Шрифт:
Интервал:
Закладка:
– Боги!
Спрыгнув с Кеме, я хватаю ближайшее, что может сойти за ткань – шкуру зебры, прилипшую к полу. Я пытаюсь за ней укрыться, полагая, что сейчас схлопочу пощечину или вопль, а то и нож в шею. Или увижу, как кинжал пронзает шею Кеме – но он просто раскладывается и закладывает руки за голову, никуда особо не глядя, хотя член у него продолжает дыбиться в темноте. Судя по взгляду, он не прочь, если я снова его оседлаю, ну а если не надумаю, то и так хорошо. При повторном взгляде на щит видение исчезает. Всё это события тех четырех лун, из которых две мы с ним вот так милуемся-щемимся. И вот ко мне в амбар приходит она, жена. Мы с ребятней обмолачиваем сорго уже так долго, что я про нее забываю; сейчас, наверное, будет ругаться, что много зерен остается в колосьях из-за того, что я морочу детей: дескать, помол зерна – увлекательная игра.

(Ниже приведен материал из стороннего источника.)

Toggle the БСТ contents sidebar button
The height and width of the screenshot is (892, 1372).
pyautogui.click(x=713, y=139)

– Скоро, совсем скоро тебя начнет подташнивать. Всё, что заходит через твой рот, будет выходить наружу пуще, чем через заднюю дырку. Уловила?
– Что-то нет.
– Ничего. Тошнотики здесь обычное дело. Но если станет хуже, то надо будет наведаться к знахарке, поняла?

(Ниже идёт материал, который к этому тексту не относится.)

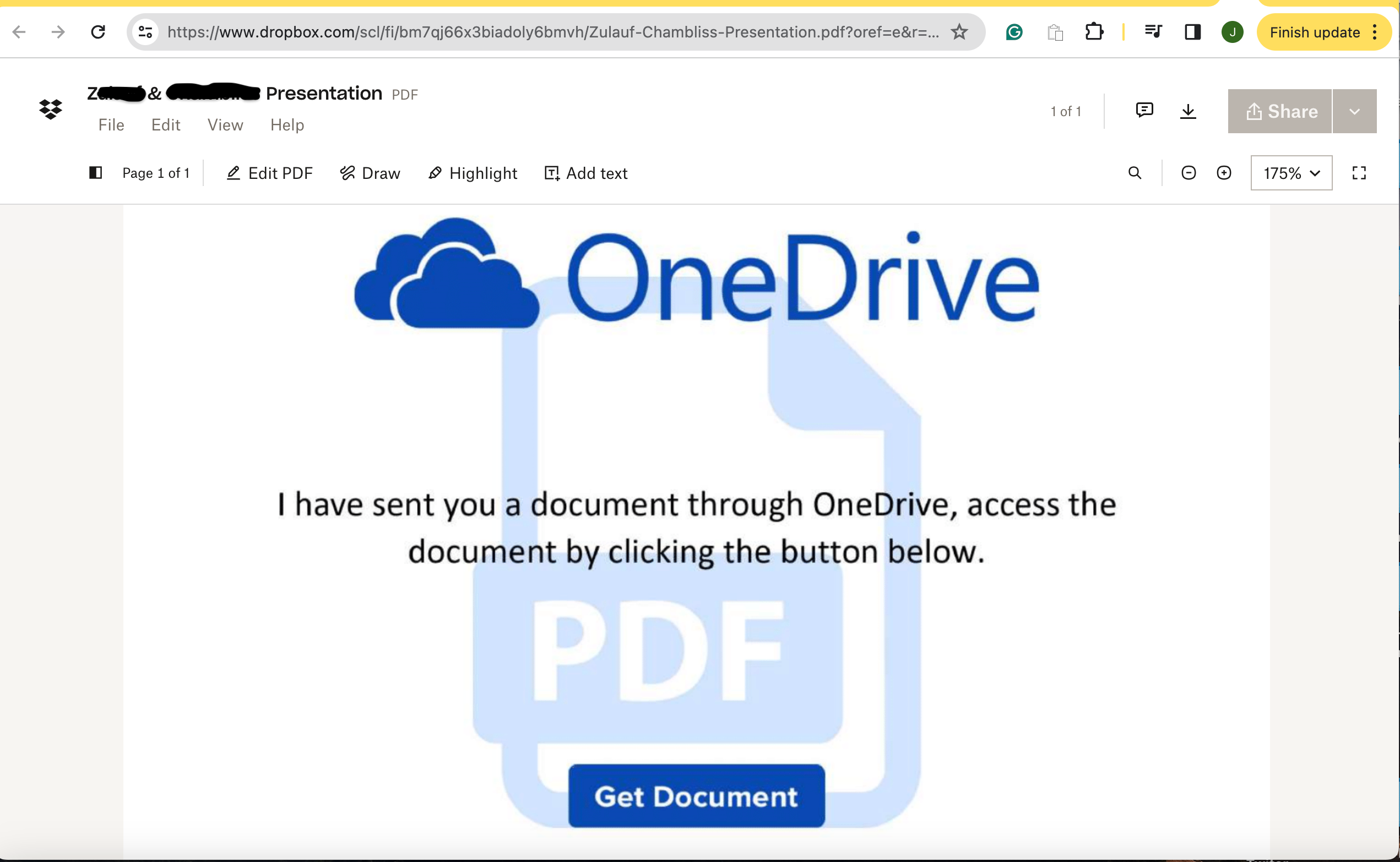Click the browser address bar URL
Screen dimensions: 1400x862
click(x=553, y=32)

– Не возьму в толк, о чем…
– Если тошнотики сильней обычного, то он ох как обрадуется. Тошнотики – это к девочке. Будет девочка.

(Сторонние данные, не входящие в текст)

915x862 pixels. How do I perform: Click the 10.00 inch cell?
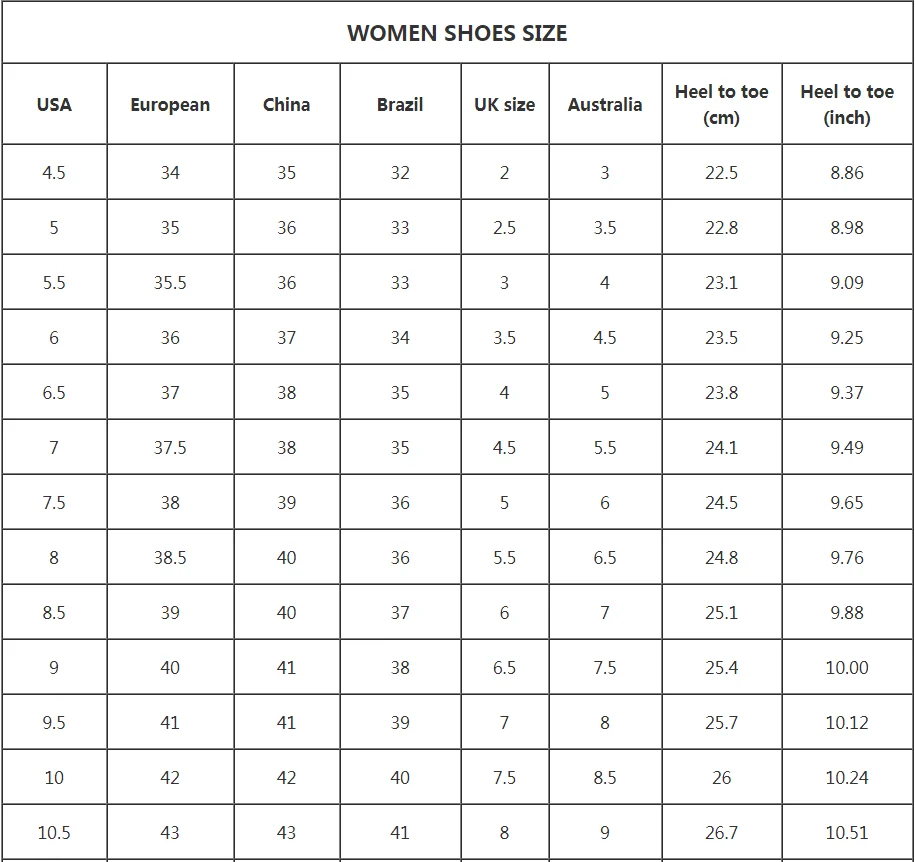coord(847,668)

Йетунде скрывается в доме прежде, чем до меня доходит, что она имела в виду.
«Можно подумать, что за всем этим ты избавляешься от подобных мыслей, – звучит в голове голос, похожий на мой собственный. – Посмотри, как твои руки заняты тремя детьми, которые не твои, но теперь твои, и хлопотами по дому, где как только заканчивается одна, сразу же начинается другая; с каким-то подобием цели и с мужчиной, который доводит тебя до исступления по четыре-пять раз за ночь, а затем оставляет тебя в твоей комнате или своей, или на кухне, или за большим деревом, и идет к своей первой жене, которая затаивается, когда ты начинаешь вести себя как вторая жена или первая наложница. Посмотри, как заняты твои руки, но ты каждое утро опустошаешь свой разум, чтобы освободить место для него. Для того, с кем ты не хочешь видеться в снах из опасения, что он будет там тобой повелевать, но который по многу раз завладевает твоим разумом наяву, так что когда у тебя до сих пор подгорает еда или вода льется мимо кувшина, это всё потому, что ты заставляешь его занять место в твоей голове. И ты не даешь ему уйти, покуда не надумаешь какой-нибудь способ убить его».
– Аеси.
Это имя я произношу вполголоса себе под нос, будто пытаясь его ухватить. Я смотрю на Йетунде и думаю, что, конечно, я не первая женщина, которая должна приучиться отпускать что-то, но отпустить не могу. Есть шрамы, что заживают, а есть такие, что нарывают и гноятся. Не одну ночь я вижу, как он попадается в мой ветер, которым я швыряю его о деревья – одно за другим, одно за другим, – пока он не падает плоским как лист. Или я похищаю богиню рек и водопадов, привязываю ее к огромным воротам королевской ограды и стегаю, стегаю, пока она не исторгает поток, топящий в этих пределах всех, особенно детей, чтобы зло не размножалось.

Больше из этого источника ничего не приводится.